At a recent Cure Alzheimer’s Fund symposium at the Harvard Club of Boston, Tanzi noted that without a cure, more than 100 million people worldwide are expected to have Alzheimer’s in the next 25 years, which will bankrupt health care systems. Alzheimer’s, he said, is not your grandfather’s disease. The buildup of amyloid plaques, neurofibrillary tangles and inflammation–telltale signs of Alzheimer’s–can begin when one is in their 30s.

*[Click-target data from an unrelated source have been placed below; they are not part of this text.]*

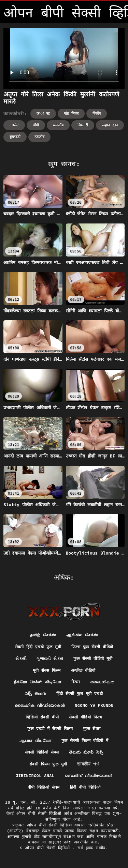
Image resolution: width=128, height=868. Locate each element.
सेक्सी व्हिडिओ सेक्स (42, 752)
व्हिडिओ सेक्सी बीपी (42, 717)
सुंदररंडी (15, 137)
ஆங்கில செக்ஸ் (82, 635)
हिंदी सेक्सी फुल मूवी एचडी (79, 693)
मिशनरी (83, 125)
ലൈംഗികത (102, 682)
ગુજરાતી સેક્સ (50, 658)
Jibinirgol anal (35, 775)
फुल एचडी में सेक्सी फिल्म (50, 728)
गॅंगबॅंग (97, 113)
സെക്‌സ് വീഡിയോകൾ (88, 775)
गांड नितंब (71, 113)
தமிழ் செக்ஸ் (43, 635)
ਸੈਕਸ (75, 682)
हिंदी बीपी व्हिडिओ (85, 787)
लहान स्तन (110, 125)
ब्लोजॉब (58, 125)
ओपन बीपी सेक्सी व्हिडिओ (48, 848)
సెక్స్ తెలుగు (35, 693)
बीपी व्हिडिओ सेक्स (44, 787)
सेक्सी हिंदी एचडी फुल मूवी (38, 647)
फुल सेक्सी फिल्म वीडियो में (85, 740)
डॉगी (36, 125)
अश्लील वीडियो (83, 670)
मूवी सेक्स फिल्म (47, 670)
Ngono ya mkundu (94, 705)
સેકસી (21, 658)
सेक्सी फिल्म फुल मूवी (48, 764)
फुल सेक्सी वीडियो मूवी (93, 658)
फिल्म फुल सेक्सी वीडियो (92, 647)
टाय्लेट (14, 125)
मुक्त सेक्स (92, 728)
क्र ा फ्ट (43, 113)
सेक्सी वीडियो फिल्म (85, 717)
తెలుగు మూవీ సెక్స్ (86, 752)
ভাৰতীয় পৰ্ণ (88, 764)
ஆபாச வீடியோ (35, 740)
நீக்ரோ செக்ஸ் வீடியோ (38, 682)
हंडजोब (39, 137)
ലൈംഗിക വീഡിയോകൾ (40, 705)
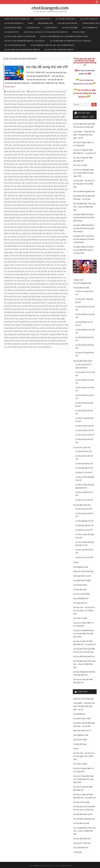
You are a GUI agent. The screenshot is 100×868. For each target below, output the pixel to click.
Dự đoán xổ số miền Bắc (30, 224)
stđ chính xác (9, 325)
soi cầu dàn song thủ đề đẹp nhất (33, 249)
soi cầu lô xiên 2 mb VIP (85, 426)
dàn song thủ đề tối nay (51, 183)
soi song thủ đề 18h (22, 281)
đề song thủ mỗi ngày (27, 199)
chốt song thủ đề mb (55, 151)
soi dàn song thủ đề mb (53, 278)
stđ (48, 322)
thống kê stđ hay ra (42, 341)
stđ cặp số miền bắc (58, 322)
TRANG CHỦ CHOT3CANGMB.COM (17, 19)
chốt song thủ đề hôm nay (36, 151)
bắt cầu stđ (35, 95)
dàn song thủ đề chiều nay (47, 161)
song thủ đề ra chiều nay (49, 315)
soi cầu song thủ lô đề (16, 271)
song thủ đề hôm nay (30, 306)
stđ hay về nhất (49, 325)
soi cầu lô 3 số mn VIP (84, 530)
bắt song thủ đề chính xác (34, 101)
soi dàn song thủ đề (36, 278)
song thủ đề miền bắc (50, 309)
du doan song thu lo (50, 221)
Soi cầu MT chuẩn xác (82, 447)
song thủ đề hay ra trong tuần (19, 303)
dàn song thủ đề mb (59, 174)
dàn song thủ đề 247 (16, 158)
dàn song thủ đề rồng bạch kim (47, 180)
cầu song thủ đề (14, 136)
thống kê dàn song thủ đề (29, 338)
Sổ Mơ (31, 23)
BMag (36, 865)
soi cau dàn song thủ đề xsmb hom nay (28, 252)
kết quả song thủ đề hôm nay (43, 230)
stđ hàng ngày (28, 325)
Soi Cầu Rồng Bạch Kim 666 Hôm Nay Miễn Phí (22, 50)
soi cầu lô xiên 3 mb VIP (85, 430)
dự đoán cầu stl (41, 202)
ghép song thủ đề (24, 227)
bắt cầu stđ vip (40, 98)
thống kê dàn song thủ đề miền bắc (54, 338)
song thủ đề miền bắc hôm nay (37, 312)
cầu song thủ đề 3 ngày (30, 136)
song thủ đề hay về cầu (56, 303)
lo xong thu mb (23, 237)
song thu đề (31, 290)
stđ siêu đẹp (17, 331)
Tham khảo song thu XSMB (50, 334)
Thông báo (78, 852)
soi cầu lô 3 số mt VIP (84, 472)
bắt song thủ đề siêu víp (13, 111)
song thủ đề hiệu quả (12, 306)
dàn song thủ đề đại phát (47, 164)
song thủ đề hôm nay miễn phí (50, 306)
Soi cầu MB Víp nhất (42, 19)
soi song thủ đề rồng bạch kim (29, 287)
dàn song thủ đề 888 (50, 158)
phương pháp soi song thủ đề (30, 243)
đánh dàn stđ (13, 196)
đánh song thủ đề (26, 196)
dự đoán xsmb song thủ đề (50, 224)
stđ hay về (38, 325)
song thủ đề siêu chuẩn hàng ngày (51, 319)
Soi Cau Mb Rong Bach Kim (15, 45)
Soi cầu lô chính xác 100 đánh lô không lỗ (26, 255)
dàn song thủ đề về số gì (27, 186)
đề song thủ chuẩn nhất (53, 196)
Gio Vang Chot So (11, 32)
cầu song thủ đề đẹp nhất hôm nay (25, 142)
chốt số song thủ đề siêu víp (46, 148)
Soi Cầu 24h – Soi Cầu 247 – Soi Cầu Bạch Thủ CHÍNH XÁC (46, 32)
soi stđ (60, 287)
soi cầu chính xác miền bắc (52, 243)
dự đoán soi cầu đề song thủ (37, 211)
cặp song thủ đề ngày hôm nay (36, 126)
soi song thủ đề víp (49, 287)
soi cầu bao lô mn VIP (84, 509)
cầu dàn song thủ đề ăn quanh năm (18, 129)
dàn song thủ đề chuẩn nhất (26, 164)
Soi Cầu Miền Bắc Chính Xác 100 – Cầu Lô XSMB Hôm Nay (52, 45)
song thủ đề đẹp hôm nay (51, 297)
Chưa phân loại (79, 714)
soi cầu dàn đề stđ (27, 246)
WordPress (67, 865)
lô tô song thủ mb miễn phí (42, 234)
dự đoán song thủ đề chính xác (24, 215)
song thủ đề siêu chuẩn (28, 319)
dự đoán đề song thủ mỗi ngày (41, 208)
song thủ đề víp (25, 322)
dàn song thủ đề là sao (41, 174)
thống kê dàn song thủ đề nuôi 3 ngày (18, 341)
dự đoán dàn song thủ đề (38, 205)
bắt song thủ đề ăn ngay (56, 98)
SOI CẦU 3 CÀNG (79, 32)
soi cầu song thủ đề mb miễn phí (40, 265)
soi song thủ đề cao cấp (56, 281)
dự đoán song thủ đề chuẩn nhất (50, 215)
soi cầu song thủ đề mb (18, 265)
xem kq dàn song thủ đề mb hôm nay (22, 347)
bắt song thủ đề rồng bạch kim (32, 107)
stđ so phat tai (41, 331)
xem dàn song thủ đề (12, 344)
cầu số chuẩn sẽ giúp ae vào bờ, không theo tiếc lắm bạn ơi (85, 93)
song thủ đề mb (35, 309)
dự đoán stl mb (13, 224)
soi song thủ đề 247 (38, 281)
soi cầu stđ (30, 271)
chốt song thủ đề (18, 151)
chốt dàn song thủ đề (21, 145)
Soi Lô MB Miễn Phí (90, 28)
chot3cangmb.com (50, 8)
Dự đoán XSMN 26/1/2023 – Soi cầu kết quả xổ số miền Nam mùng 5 (84, 228)
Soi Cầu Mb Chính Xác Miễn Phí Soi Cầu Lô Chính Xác (70, 41)
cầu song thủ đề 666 (48, 136)
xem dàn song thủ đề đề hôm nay (34, 344)
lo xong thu (12, 237)
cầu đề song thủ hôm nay (48, 132)
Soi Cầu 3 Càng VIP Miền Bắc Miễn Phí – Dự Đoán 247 (24, 41)
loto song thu (52, 237)
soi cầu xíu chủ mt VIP (84, 500)
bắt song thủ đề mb (55, 104)
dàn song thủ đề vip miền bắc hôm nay (53, 189)
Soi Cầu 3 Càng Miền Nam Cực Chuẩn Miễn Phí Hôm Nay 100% (64, 36)
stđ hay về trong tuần (22, 328)
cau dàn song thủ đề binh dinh (44, 129)
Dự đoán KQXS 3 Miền (13, 28)
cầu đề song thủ (31, 132)
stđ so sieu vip (54, 331)
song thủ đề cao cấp (37, 293)
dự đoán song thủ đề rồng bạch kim (28, 221)
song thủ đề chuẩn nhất (31, 297)
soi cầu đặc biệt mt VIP (84, 464)
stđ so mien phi (29, 331)
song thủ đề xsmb (39, 322)
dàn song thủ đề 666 (33, 158)
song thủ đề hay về (39, 303)
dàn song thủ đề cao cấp (27, 161)
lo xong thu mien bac (38, 237)
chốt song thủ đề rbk (37, 155)
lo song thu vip (25, 234)
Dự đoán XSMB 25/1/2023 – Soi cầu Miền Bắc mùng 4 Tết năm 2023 (84, 250)
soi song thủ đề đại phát (36, 284)
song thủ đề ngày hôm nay (29, 315)
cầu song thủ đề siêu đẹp (49, 142)
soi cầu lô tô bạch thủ (51, 255)
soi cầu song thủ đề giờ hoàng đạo (31, 262)
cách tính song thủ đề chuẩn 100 (41, 120)
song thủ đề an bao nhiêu (18, 293)
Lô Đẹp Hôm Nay (51, 28)
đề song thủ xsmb (27, 202)
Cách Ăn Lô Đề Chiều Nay (67, 23)
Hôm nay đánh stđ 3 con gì (43, 227)
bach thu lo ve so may (38, 92)
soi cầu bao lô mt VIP (84, 451)
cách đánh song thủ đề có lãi (30, 117)
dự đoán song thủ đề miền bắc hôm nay (37, 218)
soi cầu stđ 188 (41, 271)
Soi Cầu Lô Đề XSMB (70, 28)
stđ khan (35, 328)
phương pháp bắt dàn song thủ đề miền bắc (37, 240)
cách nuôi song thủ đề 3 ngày (53, 117)
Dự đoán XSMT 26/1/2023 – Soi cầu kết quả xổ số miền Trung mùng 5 (84, 239)
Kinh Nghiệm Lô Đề (45, 23)
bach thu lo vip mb (54, 92)
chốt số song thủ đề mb (25, 148)
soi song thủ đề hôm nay (55, 284)
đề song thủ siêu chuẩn (45, 199)
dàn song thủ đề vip (45, 186)
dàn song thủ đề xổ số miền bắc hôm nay (20, 192)
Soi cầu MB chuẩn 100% (65, 19)
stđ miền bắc (50, 328)
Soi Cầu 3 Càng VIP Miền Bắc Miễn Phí (59, 50)
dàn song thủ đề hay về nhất (18, 170)
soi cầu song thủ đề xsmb (31, 268)
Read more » (10, 87)
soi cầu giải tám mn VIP (84, 521)
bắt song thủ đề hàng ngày (36, 104)
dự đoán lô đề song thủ (16, 211)
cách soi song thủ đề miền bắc (16, 120)
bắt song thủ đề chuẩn (54, 101)
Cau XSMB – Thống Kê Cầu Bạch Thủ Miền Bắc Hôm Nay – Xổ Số (84, 135)
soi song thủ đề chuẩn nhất (14, 284)
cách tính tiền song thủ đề (44, 123)
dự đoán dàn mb (20, 205)
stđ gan (18, 325)
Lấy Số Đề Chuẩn (33, 28)
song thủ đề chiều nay (54, 293)
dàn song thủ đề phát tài (24, 180)
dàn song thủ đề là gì (23, 174)
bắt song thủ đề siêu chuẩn (55, 107)
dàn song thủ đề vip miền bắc (26, 189)
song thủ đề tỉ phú (11, 322)
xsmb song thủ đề (44, 347)
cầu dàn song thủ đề (57, 126)
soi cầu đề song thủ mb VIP (47, 67)
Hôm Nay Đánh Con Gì (82, 576)
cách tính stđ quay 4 (25, 123)
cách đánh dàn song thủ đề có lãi (49, 114)
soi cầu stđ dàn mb (55, 271)
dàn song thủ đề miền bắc (40, 177)
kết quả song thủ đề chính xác (19, 230)
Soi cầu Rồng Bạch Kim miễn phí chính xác (45, 259)
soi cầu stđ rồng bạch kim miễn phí (44, 274)
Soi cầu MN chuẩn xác (13, 23)
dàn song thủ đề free (21, 167)
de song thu (38, 196)
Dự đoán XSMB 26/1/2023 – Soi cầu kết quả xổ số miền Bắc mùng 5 (84, 217)
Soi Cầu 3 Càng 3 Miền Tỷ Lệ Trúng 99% (20, 36)
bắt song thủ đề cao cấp (13, 101)
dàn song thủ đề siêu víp (31, 183)
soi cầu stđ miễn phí (21, 274)
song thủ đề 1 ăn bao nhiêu (47, 290)
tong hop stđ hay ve (58, 341)
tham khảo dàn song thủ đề (28, 334)
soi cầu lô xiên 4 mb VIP (85, 435)
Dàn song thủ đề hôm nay (40, 170)
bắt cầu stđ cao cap (48, 95)
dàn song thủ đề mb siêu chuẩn (16, 177)
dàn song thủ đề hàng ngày (41, 167)
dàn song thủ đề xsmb (45, 192)
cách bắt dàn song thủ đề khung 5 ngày (39, 111)
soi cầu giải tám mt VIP (84, 468)
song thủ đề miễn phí (58, 312)
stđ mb (42, 328)
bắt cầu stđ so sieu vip (25, 98)
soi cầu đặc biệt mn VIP (85, 525)
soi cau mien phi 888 (20, 259)
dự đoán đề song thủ (20, 208)
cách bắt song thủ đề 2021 (24, 114)
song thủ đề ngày (11, 315)
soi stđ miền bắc (19, 290)
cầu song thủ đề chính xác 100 (32, 139)
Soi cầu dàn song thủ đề (45, 246)
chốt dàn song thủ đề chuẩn (41, 145)
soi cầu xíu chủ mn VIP (84, 557)
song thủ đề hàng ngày (33, 300)
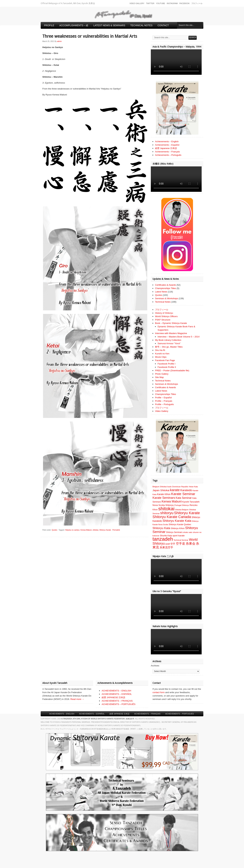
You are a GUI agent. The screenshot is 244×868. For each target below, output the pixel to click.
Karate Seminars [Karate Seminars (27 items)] (164, 498)
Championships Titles (165, 288)
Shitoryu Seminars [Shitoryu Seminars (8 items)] (174, 532)
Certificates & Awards (165, 285)
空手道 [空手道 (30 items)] (180, 544)
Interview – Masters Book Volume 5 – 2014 (179, 337)
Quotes (55, 530)
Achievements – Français (167, 152)
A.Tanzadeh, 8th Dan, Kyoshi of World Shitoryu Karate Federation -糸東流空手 (98, 719)
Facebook (184, 3)
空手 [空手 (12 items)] (173, 544)
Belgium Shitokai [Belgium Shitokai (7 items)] (160, 487)
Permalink (116, 530)
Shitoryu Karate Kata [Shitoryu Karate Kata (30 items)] (177, 521)
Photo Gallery (162, 374)
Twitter (150, 3)
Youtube (160, 3)
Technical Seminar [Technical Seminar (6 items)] (181, 540)
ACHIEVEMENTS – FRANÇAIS (117, 701)
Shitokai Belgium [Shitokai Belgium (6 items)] (182, 509)
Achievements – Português (168, 155)
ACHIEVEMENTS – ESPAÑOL (116, 694)
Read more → (77, 699)
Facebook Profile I (166, 364)
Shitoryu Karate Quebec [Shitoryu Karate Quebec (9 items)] (180, 524)
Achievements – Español (167, 145)
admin (59, 41)
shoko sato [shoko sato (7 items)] (188, 532)
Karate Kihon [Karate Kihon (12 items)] (164, 494)
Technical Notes (141, 25)
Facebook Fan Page (165, 360)
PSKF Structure (163, 320)
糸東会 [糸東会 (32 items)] (190, 544)
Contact (163, 25)
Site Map (159, 377)
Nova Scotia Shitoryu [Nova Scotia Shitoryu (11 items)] (163, 505)
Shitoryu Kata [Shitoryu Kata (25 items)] (161, 528)
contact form (159, 692)
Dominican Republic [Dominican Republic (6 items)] (180, 487)
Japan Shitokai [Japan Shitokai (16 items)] (161, 490)
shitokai (96, 530)
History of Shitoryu (164, 313)
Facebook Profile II (167, 367)
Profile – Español (163, 398)
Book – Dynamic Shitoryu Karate (171, 323)
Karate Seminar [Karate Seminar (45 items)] (183, 494)
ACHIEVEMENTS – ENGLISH (116, 690)
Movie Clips (161, 357)
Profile (49, 25)
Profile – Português (164, 404)
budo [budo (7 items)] (169, 487)
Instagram (172, 3)
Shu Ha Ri (160, 350)
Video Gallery (137, 3)
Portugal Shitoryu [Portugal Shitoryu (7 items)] (182, 505)
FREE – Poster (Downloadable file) (172, 370)
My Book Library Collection (168, 340)
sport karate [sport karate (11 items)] (179, 535)
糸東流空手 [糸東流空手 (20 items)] (166, 547)
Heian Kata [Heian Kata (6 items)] (193, 487)
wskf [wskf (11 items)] (168, 544)
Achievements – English (167, 142)
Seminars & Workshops (166, 298)
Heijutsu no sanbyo (72, 530)
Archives (155, 665)
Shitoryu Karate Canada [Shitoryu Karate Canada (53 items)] (172, 517)
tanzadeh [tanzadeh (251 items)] (163, 539)
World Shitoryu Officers (166, 316)
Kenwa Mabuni (86, 530)
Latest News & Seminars (109, 25)
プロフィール (197, 3)
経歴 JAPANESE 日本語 (113, 698)
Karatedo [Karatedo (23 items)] (186, 490)
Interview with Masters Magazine (171, 333)
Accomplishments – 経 (74, 25)
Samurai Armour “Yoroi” (169, 343)
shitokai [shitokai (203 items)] (166, 508)
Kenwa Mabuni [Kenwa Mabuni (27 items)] (171, 501)
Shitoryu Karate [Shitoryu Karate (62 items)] (187, 513)
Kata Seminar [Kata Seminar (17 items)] (184, 498)
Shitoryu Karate (105, 530)
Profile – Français (163, 401)
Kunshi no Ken (162, 353)
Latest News (161, 291)
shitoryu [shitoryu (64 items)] (167, 513)
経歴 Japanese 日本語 (166, 148)
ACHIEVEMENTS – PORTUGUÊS (118, 704)
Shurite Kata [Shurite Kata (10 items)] (166, 535)
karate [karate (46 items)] (175, 490)
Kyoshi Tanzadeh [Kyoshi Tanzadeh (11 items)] (191, 502)
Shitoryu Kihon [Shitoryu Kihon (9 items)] (178, 528)
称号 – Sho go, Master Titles (169, 347)
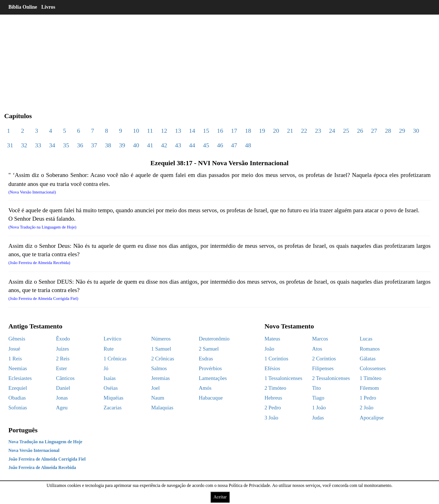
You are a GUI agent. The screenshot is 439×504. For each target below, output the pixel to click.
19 (262, 130)
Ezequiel (18, 388)
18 (248, 130)
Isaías (109, 378)
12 (164, 130)
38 (108, 145)
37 (94, 145)
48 (248, 145)
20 (276, 130)
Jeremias (160, 378)
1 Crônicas (115, 358)
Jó (106, 368)
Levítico (112, 339)
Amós (205, 388)
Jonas (62, 398)
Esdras (206, 358)
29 (402, 130)
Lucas (366, 339)
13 (178, 130)
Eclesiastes (20, 378)
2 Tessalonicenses (331, 378)
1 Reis (15, 358)
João (269, 349)
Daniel (63, 388)
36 (80, 145)
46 (220, 145)
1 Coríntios (276, 358)
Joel (155, 388)
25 (346, 130)
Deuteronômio (214, 339)
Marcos (320, 339)
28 (388, 130)
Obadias (17, 398)
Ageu (62, 407)
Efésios (272, 368)
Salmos (159, 368)
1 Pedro (368, 398)
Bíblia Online (23, 7)
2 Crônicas (163, 358)
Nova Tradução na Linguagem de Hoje (45, 442)
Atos (317, 349)
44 (192, 145)
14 (192, 130)
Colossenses (373, 368)
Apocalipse (372, 417)
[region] (220, 59)
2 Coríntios (324, 358)
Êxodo (63, 339)
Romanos (370, 349)
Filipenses (323, 368)
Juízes (62, 349)
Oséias (111, 388)
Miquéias (113, 398)
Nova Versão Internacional (34, 450)
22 (304, 130)
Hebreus (273, 398)
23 (318, 130)
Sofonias (18, 407)
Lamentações (213, 378)
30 (416, 130)
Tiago (318, 398)
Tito (316, 388)
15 (206, 130)
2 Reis (63, 358)
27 (374, 130)
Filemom (369, 388)
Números (161, 339)
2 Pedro (273, 407)
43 (178, 145)
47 (234, 145)
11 (150, 130)
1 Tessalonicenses (283, 378)
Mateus (272, 339)
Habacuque (211, 398)
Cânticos (65, 378)
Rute (109, 349)
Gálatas (368, 358)
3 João (271, 417)
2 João (366, 407)
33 (38, 145)
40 (136, 145)
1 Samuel (161, 349)
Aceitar (220, 497)
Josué (14, 349)
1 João (319, 407)
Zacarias (113, 407)
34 (52, 145)
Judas (318, 417)
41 (150, 145)
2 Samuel (209, 349)
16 (220, 130)
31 (10, 145)
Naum (158, 398)
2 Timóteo (275, 388)
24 (332, 130)
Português (23, 430)
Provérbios (210, 368)
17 (234, 130)
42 (164, 145)
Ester (61, 368)
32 (24, 145)
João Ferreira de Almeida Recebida (42, 467)
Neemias (18, 368)
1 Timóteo (371, 378)
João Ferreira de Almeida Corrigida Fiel (47, 459)
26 (360, 130)
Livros (48, 7)
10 (136, 130)
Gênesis (17, 339)
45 (206, 145)
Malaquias (162, 407)
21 (290, 130)
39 (122, 145)
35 (66, 145)
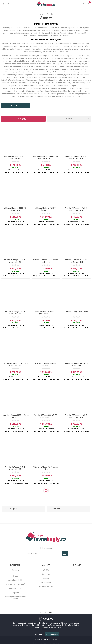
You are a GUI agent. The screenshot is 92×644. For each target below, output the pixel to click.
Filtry (23, 119)
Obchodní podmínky (15, 580)
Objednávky (46, 574)
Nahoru (42, 14)
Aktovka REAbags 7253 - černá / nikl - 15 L (46, 261)
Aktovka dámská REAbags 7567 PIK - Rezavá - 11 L (46, 157)
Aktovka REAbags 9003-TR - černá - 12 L (16, 209)
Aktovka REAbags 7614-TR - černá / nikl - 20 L (76, 157)
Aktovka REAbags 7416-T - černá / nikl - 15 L (46, 313)
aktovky (16, 106)
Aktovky (55, 64)
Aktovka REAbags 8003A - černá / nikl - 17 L (15, 416)
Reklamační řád (15, 588)
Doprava (15, 592)
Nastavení (38, 634)
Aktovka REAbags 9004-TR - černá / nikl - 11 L (46, 364)
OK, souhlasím (52, 634)
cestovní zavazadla (55, 56)
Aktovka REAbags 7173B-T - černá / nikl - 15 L (16, 157)
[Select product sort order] (69, 118)
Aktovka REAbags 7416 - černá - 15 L (76, 313)
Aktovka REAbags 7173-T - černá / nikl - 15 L (16, 468)
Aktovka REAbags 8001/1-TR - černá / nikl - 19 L (16, 364)
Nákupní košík (46, 582)
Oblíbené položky (46, 586)
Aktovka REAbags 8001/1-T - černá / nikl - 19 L (76, 416)
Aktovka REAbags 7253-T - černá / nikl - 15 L (16, 313)
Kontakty (15, 570)
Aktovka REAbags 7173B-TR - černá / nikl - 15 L (16, 261)
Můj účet (46, 570)
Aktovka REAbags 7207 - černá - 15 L (46, 468)
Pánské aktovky (15, 80)
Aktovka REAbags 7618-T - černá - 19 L (46, 209)
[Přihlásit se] (43, 554)
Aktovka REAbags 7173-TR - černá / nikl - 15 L (76, 261)
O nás (15, 576)
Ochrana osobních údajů (15, 584)
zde (56, 640)
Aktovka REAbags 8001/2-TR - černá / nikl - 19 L (46, 416)
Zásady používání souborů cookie (15, 598)
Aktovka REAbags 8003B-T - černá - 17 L (76, 364)
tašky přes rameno (74, 83)
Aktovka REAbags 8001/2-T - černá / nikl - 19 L (76, 209)
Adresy (46, 578)
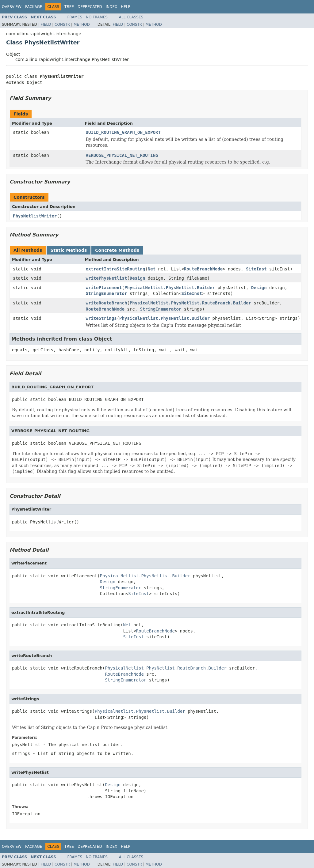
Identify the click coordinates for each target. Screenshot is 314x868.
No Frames (97, 17)
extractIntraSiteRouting (116, 269)
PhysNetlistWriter (35, 216)
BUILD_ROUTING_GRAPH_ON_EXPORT (123, 132)
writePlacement (104, 287)
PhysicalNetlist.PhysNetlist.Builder (170, 287)
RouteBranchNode (203, 269)
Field (46, 24)
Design (138, 278)
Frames (75, 17)
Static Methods (68, 250)
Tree (69, 7)
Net (151, 269)
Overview (11, 7)
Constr (62, 24)
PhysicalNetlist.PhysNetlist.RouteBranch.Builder (191, 303)
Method (82, 24)
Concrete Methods (117, 250)
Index (112, 7)
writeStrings (101, 318)
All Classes (131, 17)
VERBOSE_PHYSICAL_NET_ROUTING (122, 155)
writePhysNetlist (107, 278)
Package (34, 7)
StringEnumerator (107, 293)
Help (125, 7)
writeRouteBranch (107, 303)
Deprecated (90, 7)
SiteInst (256, 269)
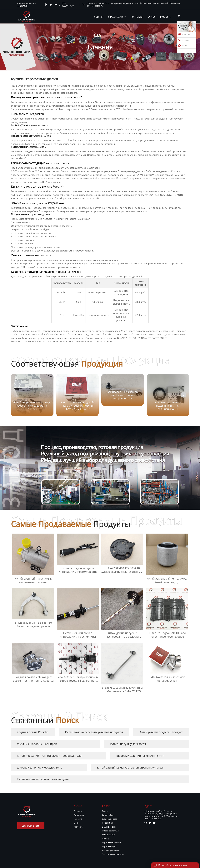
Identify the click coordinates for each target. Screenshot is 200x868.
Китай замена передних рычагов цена (43, 779)
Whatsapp (184, 45)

It’s a slow progression leading to the 10 warning signs:
• Memory loss that disrupts daily life
• Challenges in planning or solving problems
• Difficulty completing familiar tasks at home, at work or at leisure
• Confusion with time or place
• Difficulty understanding visual images and spatial relationships
• Problems with words in speaking or writing
• Misplacing items and losing the ability to retrace steps
• Decreased or poor judgment
• Withdrawal from work or social activities
• Changes in mood and personality, such as chronic depression, anxiety and fearfulness
Alzheimer’s, Tanzi said, is not just the end stage, but a journey to the grave, a slow death by a thousand cuts. Chief risk factors, he notes, include: family history, head injury, Alzheimer’s marker genes, gender, age, and stroke/emotional trauma. I’m hitting for the cycle on risk factor with a generational family history of the disease, two traumatic head injuries, clinical depression, and the marker gene APOE-4.
“You’re not getting out of this,” my doctors tell me.